The cost of heating and cooling your home are likely more than half of your home's annual utility costs. That being the case, you can go a long way toward reducing those costs by finding measures you can take to save energy. One way is sealing air leaks, which will accomplish energy savings but also improve indoor air quality and make your HVAC system more efficient. Sealing air leaks should be done as a part of the normal maintenance and care of your home and is a project that can be tackled by most homeowners.

There are two main materials used for sealing air leaks, weatherstripping and caulking (or its close relation spray foam). Understanding the difference between the two materials and when they should each be used can help you make informed decisions about maintaining your home.

Weatherstripping

Weatherstripping should be used in applications where the area being sealed is adjacent to an object with moving parts. This means that you should use weatherstripping to close gaps around doors and window sashes. There are many types of weatherstripping available, so it's important to select the right type of weatherstripping for your application.

The first step in applying weatherstripping is to understand how much material you need. This can be accomplished by measuring the areas where you plan to apply the material. Once you have this number, add 10 percent to address any issues you may have with waste. Next, consult the package of your weatherstripping to understand what types of tools you will need during the installation. While installation instructions can vary between products, there are some general guidelines to following while installing weatherstripping:

  • The area where you install the weatherstripping should be clean and dry and warmer than 20 degrees Fahrenheit.
  • Before cutting your weatherstripping material, measure the area twice to avoid costly mistakes.
  • Be sure that the weatherstripping fits snugly on both sides. When the air sealed door or window is shut, the weatherstripping should be compressed.

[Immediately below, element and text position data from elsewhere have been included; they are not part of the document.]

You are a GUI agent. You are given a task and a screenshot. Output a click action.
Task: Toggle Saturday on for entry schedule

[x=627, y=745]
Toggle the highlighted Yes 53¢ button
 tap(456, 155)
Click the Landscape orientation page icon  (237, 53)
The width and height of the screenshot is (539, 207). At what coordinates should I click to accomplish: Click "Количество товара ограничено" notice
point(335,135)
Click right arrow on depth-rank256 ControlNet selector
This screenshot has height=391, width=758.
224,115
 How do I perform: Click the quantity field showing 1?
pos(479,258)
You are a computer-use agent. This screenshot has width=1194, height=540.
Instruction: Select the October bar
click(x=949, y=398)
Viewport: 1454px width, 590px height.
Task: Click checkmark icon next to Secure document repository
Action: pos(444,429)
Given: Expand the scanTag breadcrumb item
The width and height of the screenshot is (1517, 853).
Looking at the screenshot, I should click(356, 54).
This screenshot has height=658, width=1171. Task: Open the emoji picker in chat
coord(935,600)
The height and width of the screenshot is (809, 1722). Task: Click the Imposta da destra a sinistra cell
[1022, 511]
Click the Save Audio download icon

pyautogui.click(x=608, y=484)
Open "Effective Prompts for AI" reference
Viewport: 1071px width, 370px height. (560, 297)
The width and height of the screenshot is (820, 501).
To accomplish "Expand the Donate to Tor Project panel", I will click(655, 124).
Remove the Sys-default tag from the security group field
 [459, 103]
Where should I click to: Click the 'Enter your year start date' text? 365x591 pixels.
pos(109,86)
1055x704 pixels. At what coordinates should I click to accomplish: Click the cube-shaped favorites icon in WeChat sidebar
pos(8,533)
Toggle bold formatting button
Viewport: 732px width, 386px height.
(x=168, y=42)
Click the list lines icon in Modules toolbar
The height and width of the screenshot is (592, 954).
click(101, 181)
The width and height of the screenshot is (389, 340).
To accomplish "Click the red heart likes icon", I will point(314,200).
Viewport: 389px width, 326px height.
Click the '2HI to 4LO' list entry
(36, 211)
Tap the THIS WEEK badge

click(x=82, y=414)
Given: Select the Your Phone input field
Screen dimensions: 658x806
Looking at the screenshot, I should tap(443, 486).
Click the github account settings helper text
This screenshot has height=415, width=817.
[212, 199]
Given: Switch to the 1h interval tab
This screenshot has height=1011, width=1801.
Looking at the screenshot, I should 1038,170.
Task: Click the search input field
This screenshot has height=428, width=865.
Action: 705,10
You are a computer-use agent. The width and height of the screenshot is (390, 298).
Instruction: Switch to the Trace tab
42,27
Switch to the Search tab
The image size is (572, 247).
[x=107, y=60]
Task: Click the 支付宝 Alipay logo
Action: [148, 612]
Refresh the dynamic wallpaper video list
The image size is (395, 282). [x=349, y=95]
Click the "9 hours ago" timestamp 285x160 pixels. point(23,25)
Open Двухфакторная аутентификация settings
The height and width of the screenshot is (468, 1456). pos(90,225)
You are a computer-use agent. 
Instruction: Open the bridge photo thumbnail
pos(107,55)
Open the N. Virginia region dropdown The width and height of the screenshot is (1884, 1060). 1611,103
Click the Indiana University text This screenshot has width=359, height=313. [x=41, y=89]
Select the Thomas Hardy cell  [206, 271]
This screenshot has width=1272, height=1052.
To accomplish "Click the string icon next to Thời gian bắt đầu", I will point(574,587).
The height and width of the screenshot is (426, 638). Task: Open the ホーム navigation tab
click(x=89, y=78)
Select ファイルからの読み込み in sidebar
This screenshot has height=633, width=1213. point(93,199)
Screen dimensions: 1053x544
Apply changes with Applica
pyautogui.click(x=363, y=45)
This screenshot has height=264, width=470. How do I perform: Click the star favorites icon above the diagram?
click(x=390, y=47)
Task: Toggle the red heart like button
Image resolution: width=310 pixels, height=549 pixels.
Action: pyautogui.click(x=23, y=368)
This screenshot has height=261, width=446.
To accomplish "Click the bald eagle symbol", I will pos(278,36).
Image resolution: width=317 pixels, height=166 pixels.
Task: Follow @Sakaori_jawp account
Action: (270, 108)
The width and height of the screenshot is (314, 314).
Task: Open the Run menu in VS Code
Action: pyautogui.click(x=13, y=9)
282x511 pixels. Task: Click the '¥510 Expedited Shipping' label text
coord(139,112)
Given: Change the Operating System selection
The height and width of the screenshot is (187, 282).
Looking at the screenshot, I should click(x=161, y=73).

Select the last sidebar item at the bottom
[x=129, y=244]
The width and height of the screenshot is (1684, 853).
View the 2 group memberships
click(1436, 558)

When applying weatherstripping doors be sure to:

  • Select door sweeps and thresholds that fit your application for the bottoms of doors as needed.
  • Take care to apply weatherstripping to the entire door jam.
  • Use a single continuous strip of weatherstripping on each side for best results.
  • Take care to ensure the strips of weatherstripping meet snuggly in the corners
  • The thickness of the installed weatherstripping should allow a snug fit when the door is closed while not making the door difficult to close.

When applying weatherstripping to windows, be sure to:

  • Place the weatherstripping in the space between the window’s sash and frame.
  • Check to ensure the weatherstripping is not keeping the window from closing easily.

Caulk

Caulk should be used to seal air leaks in spaces around stationary air leaks such as openings for pipes and plumbing fixtures, cracks between building materials (where your walls and foundation meet), and other places where leaks are apparent. There are multiple types of caulk available. Take time to read the package to ensure the caulk you select is correct for your application.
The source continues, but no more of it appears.